Neil Jenkins and Rassie Erasmus, we are looking at you. Once upon a time, water might have been taken on by a medic or physio. Now a battalion of coaches are entering the field of play at every possible to opportunity to both pass on instructions to their team and, more insidiously, to intimidate officials. 
The latest example came at the weekend when Jenkins, the Welsh kicking coach, complained to referee Mathieu Raynal about his failure to spot a high tackle. As Warren Gatland said of Erasmus during the 2021 Lions series, “if you’re the water boy running onto the pitch, you’ve got to make sure you’re carrying water.” Both the practice of coaches passing on instructions and abuse of referees should be eliminated.
A clip of the exchange between Mathieu Raynal and Neil Jenkins.Not on.#GuinnessSixNations pic.twitter.com/eIvqLA2XaS
Probably second to the caterpillar ruck in terms of unpopularity, Dupont’s law (or law 10.7b)i) to give its correct title) allows opposing players to be put onside by the a kick receiver either running five metres or passing the ball.
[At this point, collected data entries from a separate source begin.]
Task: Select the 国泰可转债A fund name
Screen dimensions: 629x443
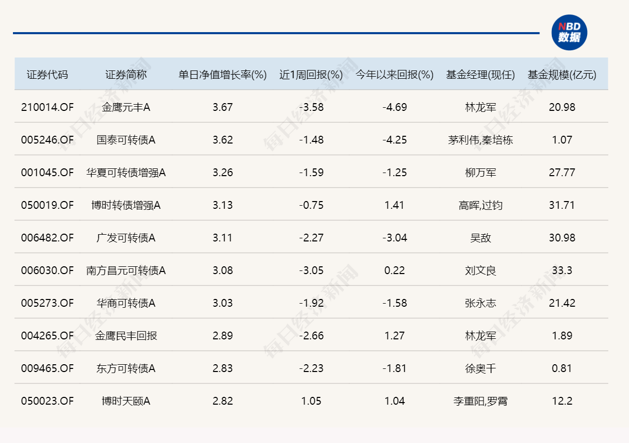Action: click(126, 140)
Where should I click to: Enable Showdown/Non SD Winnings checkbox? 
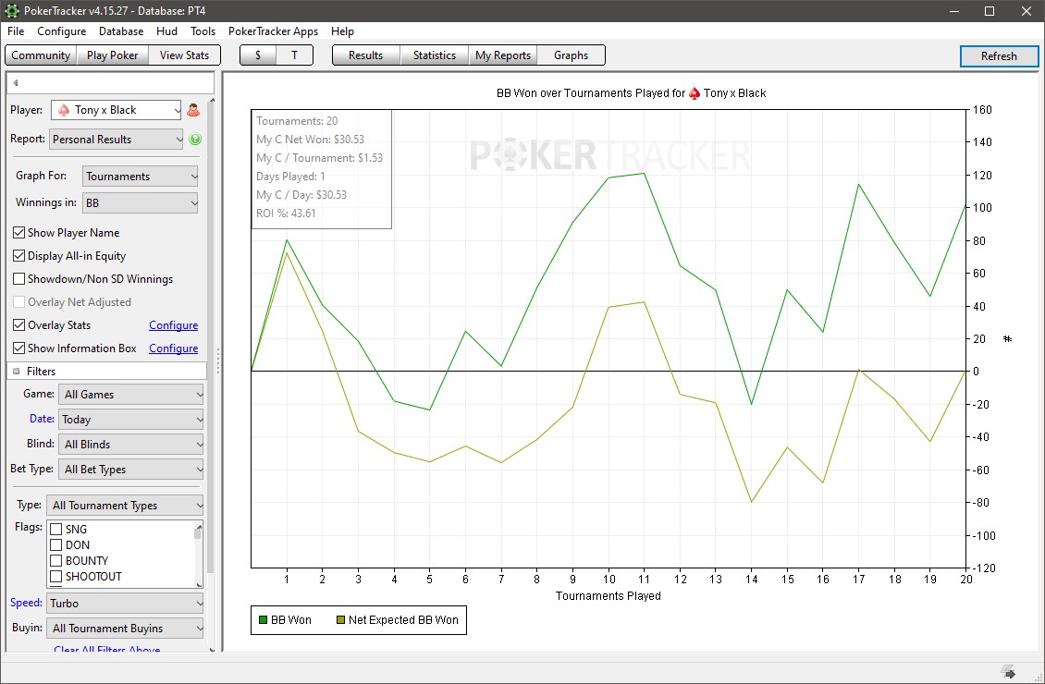(19, 279)
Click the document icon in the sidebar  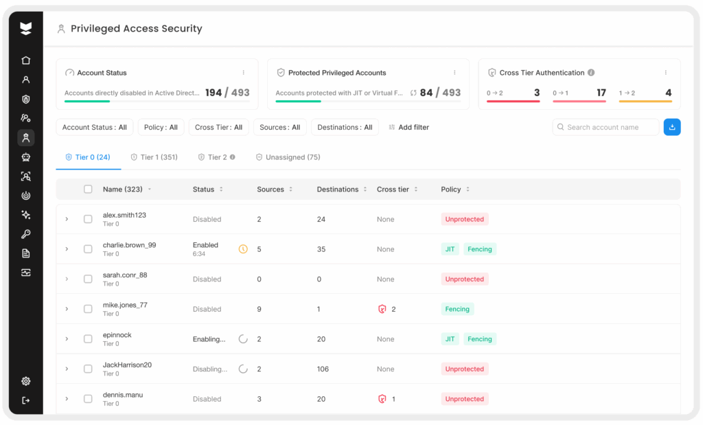[26, 253]
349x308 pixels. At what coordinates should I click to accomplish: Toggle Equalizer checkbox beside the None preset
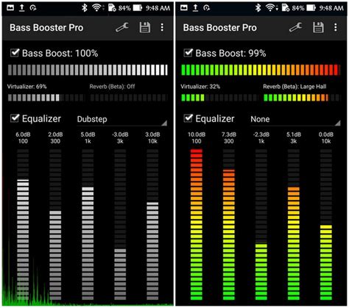coord(188,118)
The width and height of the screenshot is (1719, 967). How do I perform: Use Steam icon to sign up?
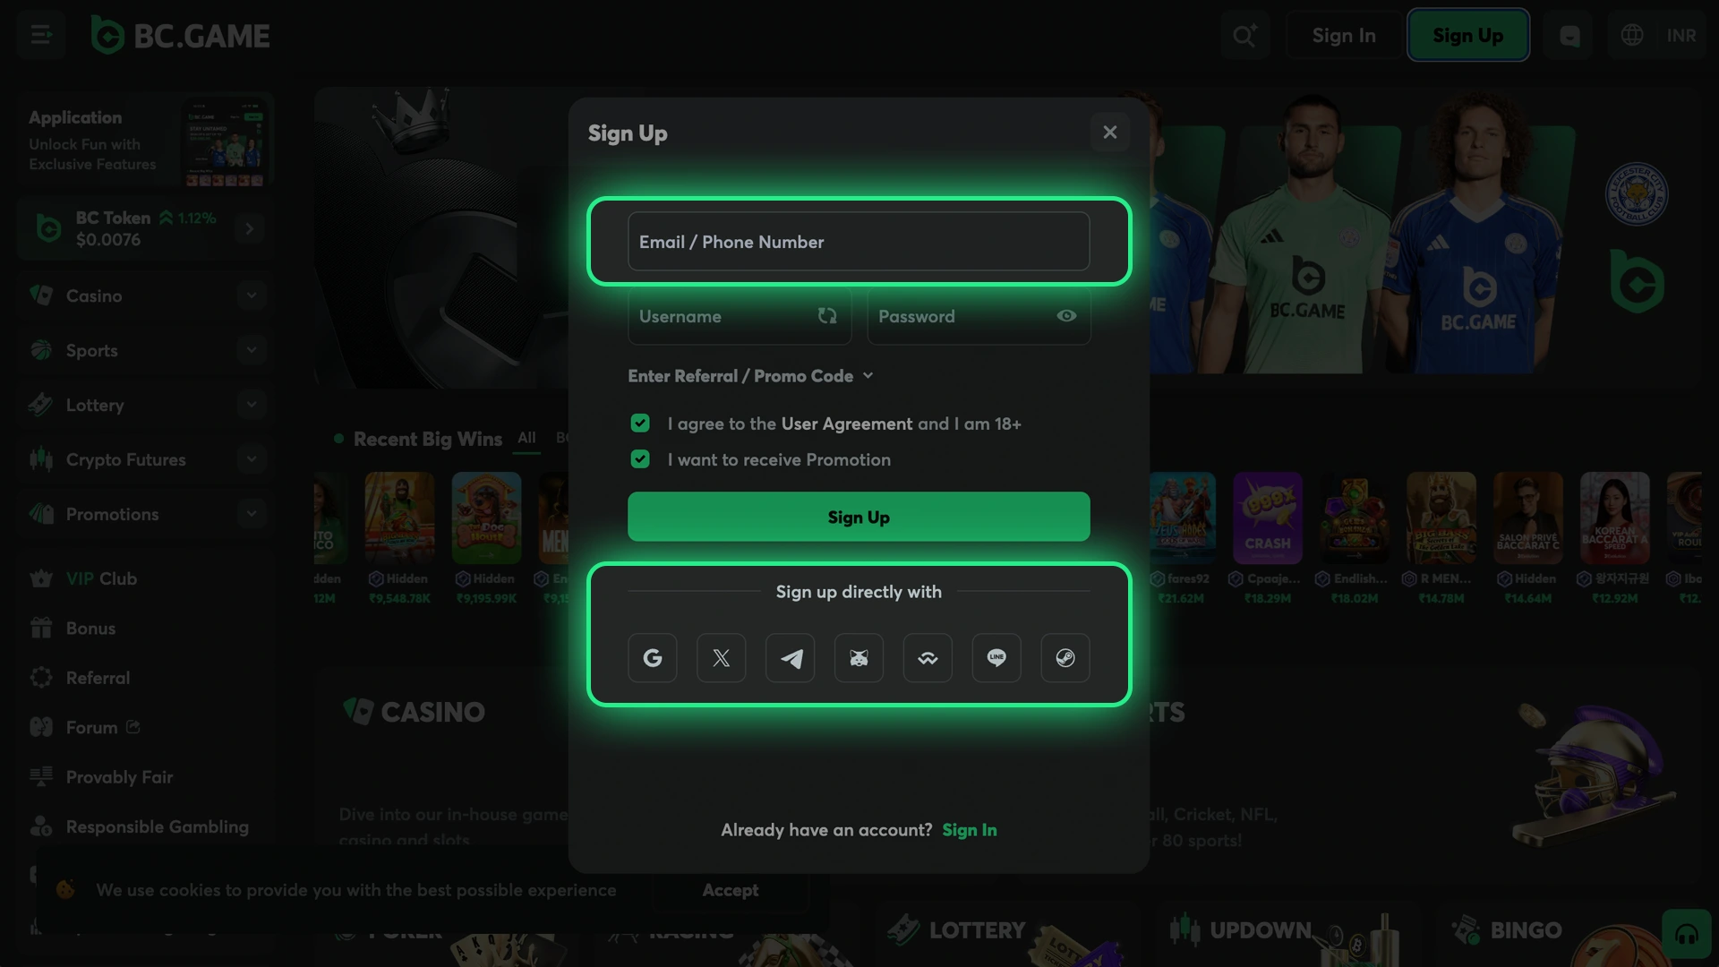click(1065, 658)
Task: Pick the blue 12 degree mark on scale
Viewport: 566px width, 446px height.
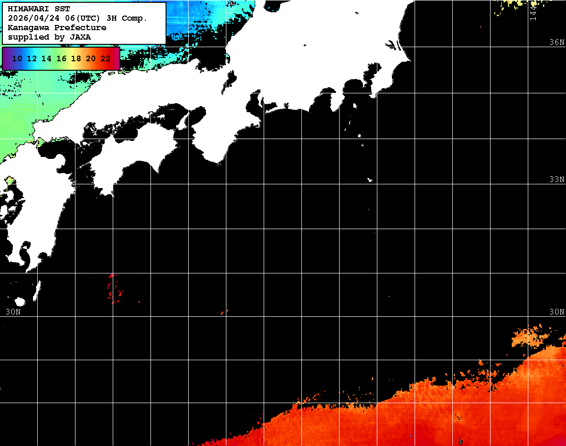Action: [32, 58]

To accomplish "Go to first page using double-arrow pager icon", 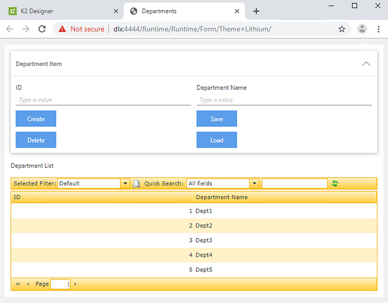I will pos(18,284).
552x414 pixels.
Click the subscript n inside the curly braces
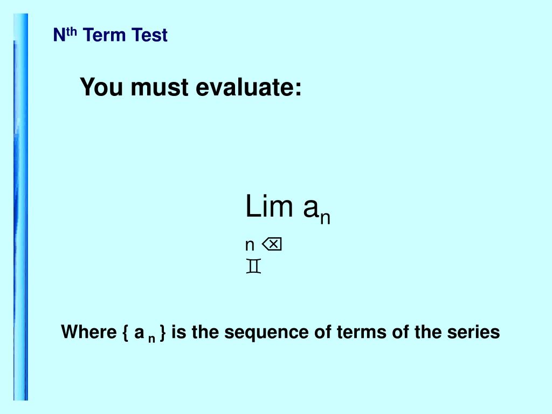click(x=152, y=338)
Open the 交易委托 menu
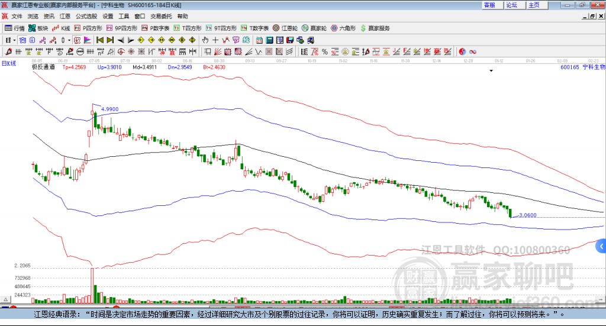The height and width of the screenshot is (326, 606). pos(161,16)
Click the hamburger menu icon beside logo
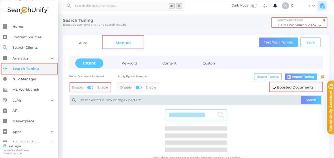 [3, 10]
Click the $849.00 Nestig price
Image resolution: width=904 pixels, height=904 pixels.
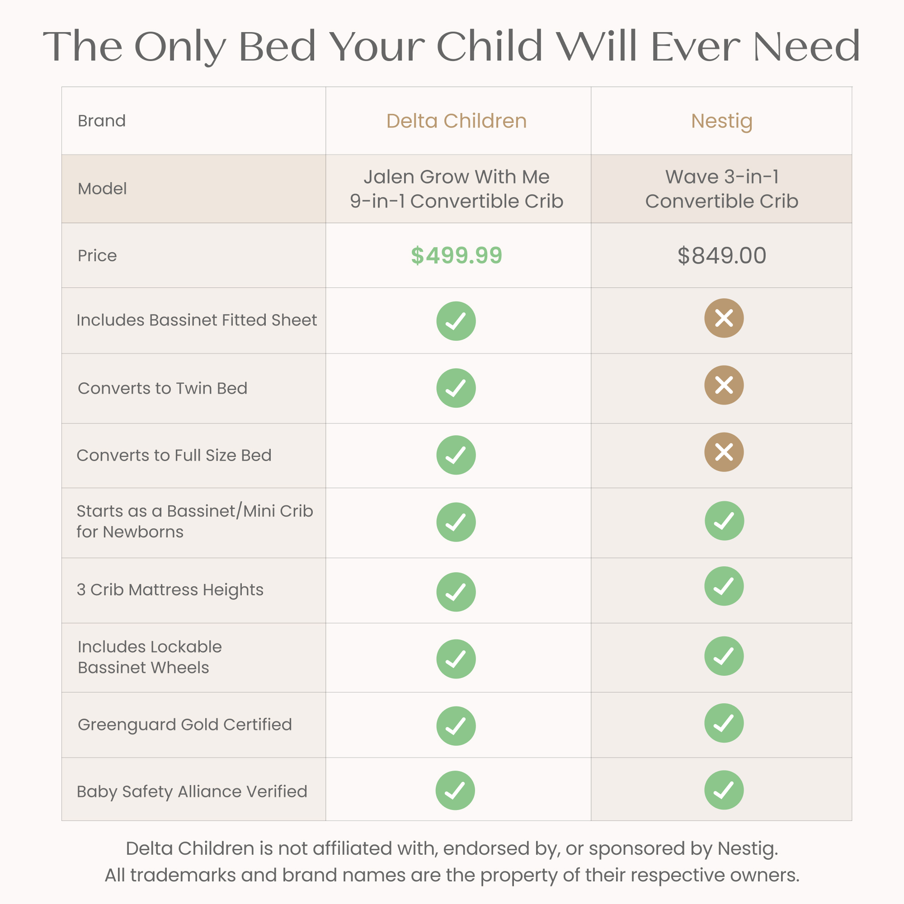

This has led frequently to sustained bouts of tedious “kick tennis”. The most egregious examples came in the Scotland v France Six Nations and in the Premiership game between Bath and Gloucester, where the kicking battle lasted 68 long seconds. 
If World Rugby passes a resolution at its council meeting in May then players can only be put onside by a team-mate coming from behind the kicker or the kicker themselves. This seems to have resolved the problem in its trial in Super Rugby Pacific. The vast majority of supporters would welcome this being implemented globally.
Bath very in tune with the Dupont loophole that states you can advance from an offside position once a catcher has travelled five metres.When Will Muir finally does get a charge-down, though, Gloucester benefit from the ricochet. Please can we close the loophole? It’s trash. pic.twitter.com/PZAao1Spvk
The vast majority of World Rugby’s recommendations or investigations propose some well-meaning solutions to some vexed problems. No one would mourn the death of caterpillar rucks or the interminable bouts of kick tennis. At elite level, rugby is an entertainment business and a lot of these proposed changes would seem to make the sport a more attractive proposition. The problem is the law of unintended consequences. 
Rugby’s lawbook has become so dense and cluttered in recent years as laws pile upon laws seeking to rectify other laws. A case in point is that the problem of axial loading was a consequence of the “crouch, bind, set” scrum engagement sequence that World Rugby introduced in 2013 to remove the ‘hit’ element of the scrum. 
Older readers will know how removing rucking introduced a host of other problems, including the crocodile roll that World Rugby are now trying to outlaw. The 20-minute red card may well make rugby a more entertaining sport but will it also encourage teams to revert to a more upright tackling style? And if the scrum option is removed from a free-kick at a scrum will that encourage weaker packs to go to ground?